Yeah. I have thought about spitting out JSON and run it against Solr
using parallel Http threads separately. Thanks.
On 3/5/14, 6:46 PM, Susheel Kumar wrote:
One more suggestion is to collect/prepare the data in CSV format (1-2 million sample
depending on size) and then import data direct into Solr using CSV handler & curl.
This will give you the pure indexing time & the differences.
Thanks,
Susheel
-----Original Message-----
From: Erick Erickson [mailto:erickerick...@gmail.com]

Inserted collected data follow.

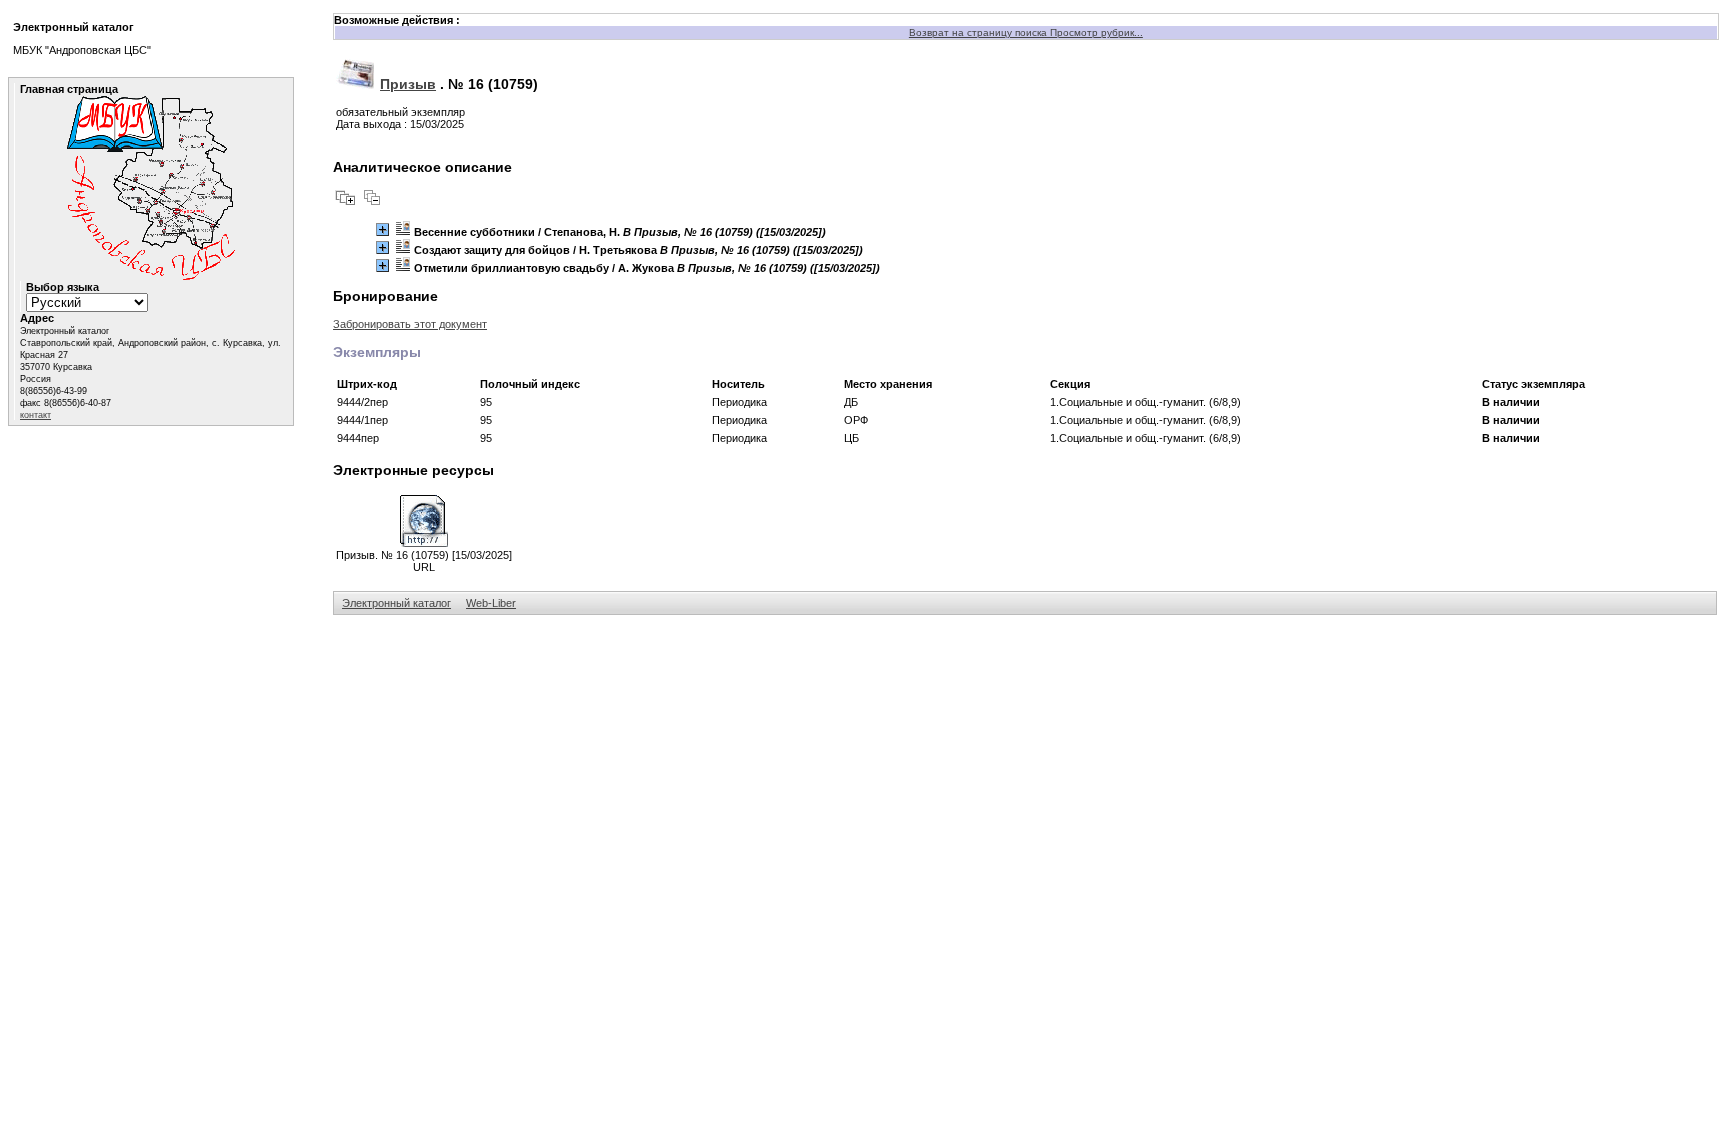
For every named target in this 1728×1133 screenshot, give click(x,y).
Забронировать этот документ (410, 324)
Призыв (408, 84)
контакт (35, 415)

Sent: Wednesday, March 05, 2014 8:03 PM
To: solr-user@lucene.apache.org
Subject: Re: Indexing huge data
Here's the easiest thing to try to figure out where to concentrate your
energies..... Just comment out the server.add call in your SolrJ program. Well,
and any commits you're doing from SolrJ.
My bet: Your program will run at about the same speed it does when you actually
index the docs, indicating that your problem is in the data acquisition side.
Of course the older I get, the more times I've been wrong :).

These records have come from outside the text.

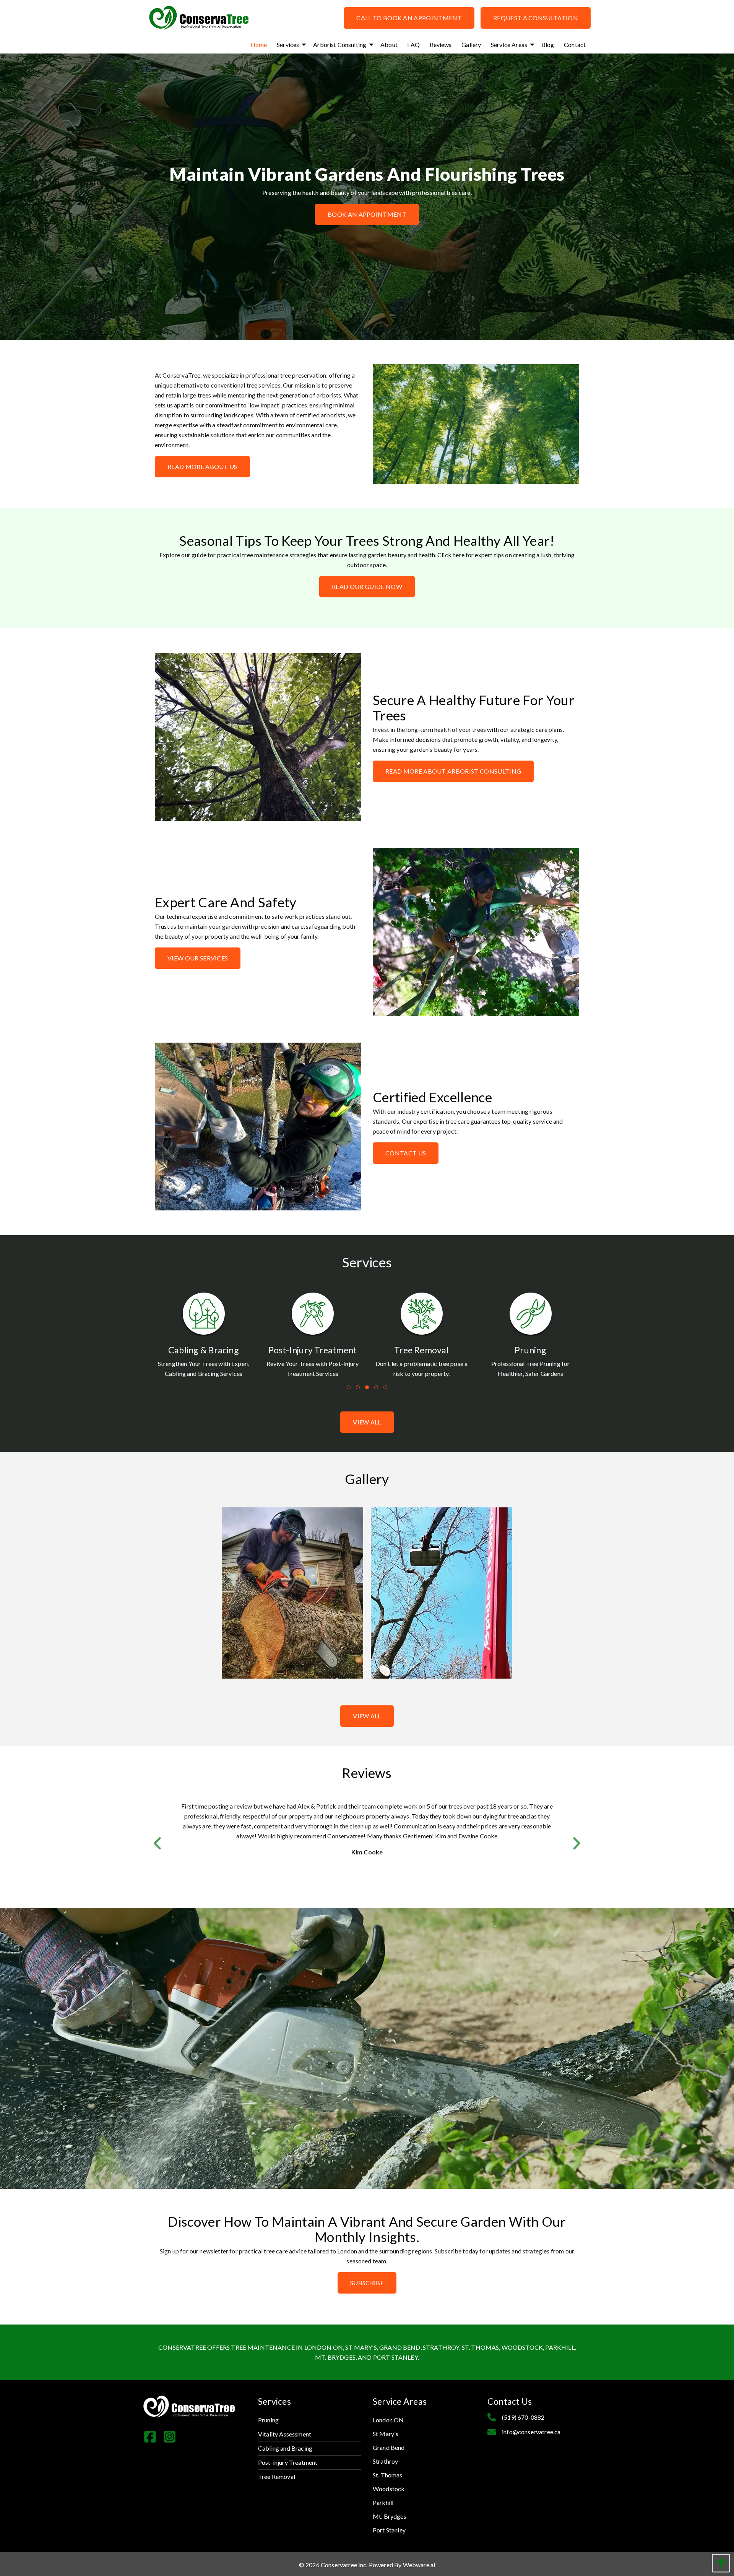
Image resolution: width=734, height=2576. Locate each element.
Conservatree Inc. (344, 2564)
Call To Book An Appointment (409, 17)
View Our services (197, 958)
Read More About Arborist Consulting (453, 771)
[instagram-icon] (172, 2439)
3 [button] (367, 1388)
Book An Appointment (367, 214)
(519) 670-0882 (523, 2417)
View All (367, 1715)
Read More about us (202, 466)
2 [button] (358, 1388)
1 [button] (349, 1388)
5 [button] (386, 1388)
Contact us (405, 1153)
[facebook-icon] (153, 2439)
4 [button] (376, 1388)
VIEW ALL (367, 1422)
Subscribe (367, 2282)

You can also monitor the CPU usage on the box running Solr. I often see it idling
along < 30% when indexing, or even < 10%, again indicating that the bottleneck
is on the acquisition side.
Note I haven't mentioned any solutions, I'm a believer in identifying the
_problem_ before worrying about a solution.
Best,
Erick
On Wed, Mar 5, 2014 at 4:29 PM, Jack Krupansky <j...@basetechnology.com> wrote:
Make sure you're not doing a commit on each individual document add.
Commit every few minutes or every few hundred or few thousand
documents is sufficient. You can set up auto commit in solrconfig.xml.
-- Jack Krupansky
-----Original Message----- From: Rallavagu
Sent: Wednesday, March 5, 2014 2:37 PM
To: solr-user@lucene.apache.org
Subject: Indexing huge data
All,
Wondering about best practices/common practices to index/re-index huge
amount of data in Solr. The data is about 6 million entries in the db
and other source (data is not located in one resource). Trying with
solrj based solution to collect data from difference resources to
index into Solr. It takes hours to index Solr.
Thanks in advance